The same applies to visual tasks. Many tasks require extracting features or structure in an image. Think about corners, edges, or even more complex hand-crafted features such as SIFT. A network can learn those features using data for one task, then reuse them for another task. Intuitively, all we have to do is replace the last few layers of the network and re-train it for the specific task.
Here’s how you train a network with pre-existing weights:
--solver = ~/flowers/caffe_model/solver.prototxt
2>&1 | tee ~/flowers/caffe_model/model_train.log
The BVLC reference file contains the weight of the pre-trained BVLC network.

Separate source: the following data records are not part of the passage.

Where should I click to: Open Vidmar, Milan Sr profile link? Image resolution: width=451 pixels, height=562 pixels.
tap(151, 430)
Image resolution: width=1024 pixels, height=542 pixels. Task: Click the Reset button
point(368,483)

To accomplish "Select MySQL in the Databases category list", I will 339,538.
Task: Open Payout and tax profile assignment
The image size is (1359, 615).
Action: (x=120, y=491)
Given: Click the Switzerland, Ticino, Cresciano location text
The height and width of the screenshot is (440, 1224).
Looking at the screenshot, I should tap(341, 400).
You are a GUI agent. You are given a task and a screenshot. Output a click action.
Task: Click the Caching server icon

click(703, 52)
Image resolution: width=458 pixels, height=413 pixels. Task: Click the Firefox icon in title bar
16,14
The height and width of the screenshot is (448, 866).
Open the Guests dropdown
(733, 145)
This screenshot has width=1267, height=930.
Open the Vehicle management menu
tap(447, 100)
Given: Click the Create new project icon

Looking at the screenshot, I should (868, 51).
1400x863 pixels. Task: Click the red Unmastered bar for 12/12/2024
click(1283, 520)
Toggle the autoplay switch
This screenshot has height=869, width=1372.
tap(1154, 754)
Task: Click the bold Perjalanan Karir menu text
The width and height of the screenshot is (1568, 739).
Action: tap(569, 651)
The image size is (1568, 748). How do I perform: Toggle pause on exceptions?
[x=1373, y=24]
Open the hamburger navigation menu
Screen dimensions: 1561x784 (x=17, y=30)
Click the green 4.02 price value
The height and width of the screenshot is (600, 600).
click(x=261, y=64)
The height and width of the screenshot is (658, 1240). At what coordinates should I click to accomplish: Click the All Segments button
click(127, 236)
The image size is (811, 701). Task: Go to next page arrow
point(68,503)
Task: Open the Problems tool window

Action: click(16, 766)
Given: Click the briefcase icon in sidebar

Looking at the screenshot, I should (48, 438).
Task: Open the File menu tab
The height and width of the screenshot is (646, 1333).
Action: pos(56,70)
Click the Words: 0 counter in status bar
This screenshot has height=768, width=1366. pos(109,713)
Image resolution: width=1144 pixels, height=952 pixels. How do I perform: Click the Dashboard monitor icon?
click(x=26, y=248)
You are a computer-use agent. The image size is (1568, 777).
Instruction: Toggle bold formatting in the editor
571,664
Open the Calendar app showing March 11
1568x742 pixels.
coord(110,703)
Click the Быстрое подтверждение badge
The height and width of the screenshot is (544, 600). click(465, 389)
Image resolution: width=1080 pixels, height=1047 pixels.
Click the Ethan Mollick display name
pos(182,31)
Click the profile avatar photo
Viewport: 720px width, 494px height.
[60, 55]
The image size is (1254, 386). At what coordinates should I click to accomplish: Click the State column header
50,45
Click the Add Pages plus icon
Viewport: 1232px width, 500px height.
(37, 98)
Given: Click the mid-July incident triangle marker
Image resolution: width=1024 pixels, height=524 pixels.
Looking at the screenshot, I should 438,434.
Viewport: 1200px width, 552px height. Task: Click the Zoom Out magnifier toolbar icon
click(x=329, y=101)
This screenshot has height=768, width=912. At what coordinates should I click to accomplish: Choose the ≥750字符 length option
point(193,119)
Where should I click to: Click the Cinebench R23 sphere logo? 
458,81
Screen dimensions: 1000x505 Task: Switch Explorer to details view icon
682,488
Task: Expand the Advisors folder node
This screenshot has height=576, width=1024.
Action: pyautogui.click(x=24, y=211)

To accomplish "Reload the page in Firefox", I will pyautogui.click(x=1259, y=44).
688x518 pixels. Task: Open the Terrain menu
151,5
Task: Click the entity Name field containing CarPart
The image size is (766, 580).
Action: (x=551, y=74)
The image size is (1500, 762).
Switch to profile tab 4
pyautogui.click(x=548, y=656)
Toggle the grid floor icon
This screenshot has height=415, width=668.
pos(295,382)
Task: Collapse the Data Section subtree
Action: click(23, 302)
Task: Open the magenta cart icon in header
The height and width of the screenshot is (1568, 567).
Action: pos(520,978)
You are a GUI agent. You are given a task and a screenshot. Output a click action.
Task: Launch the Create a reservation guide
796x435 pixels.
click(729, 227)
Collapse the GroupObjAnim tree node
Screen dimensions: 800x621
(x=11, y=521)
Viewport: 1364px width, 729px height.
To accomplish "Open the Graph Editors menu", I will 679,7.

We are simply asking it to retrain the last two layers (the fully connected ones) for our task.
Note: To indicate that we want to retrain the last two layers while keeping the weights for the earlier layers, we need to make sure the fully connected layers get a new name in the configuration file.
And here’s the performance plot for transfer learning:
The plots shows us an impressive improvement in the test accuracy: from 80% to about 90%. Interestingly, we get this level of performance already after 1000 iterations. This shows the power of transfer learning.
Finally, it is plausible that with more data we’d get even more improvement. And that, unfortunately, if often the bottleneck for deep learning: getting enough data to train the network.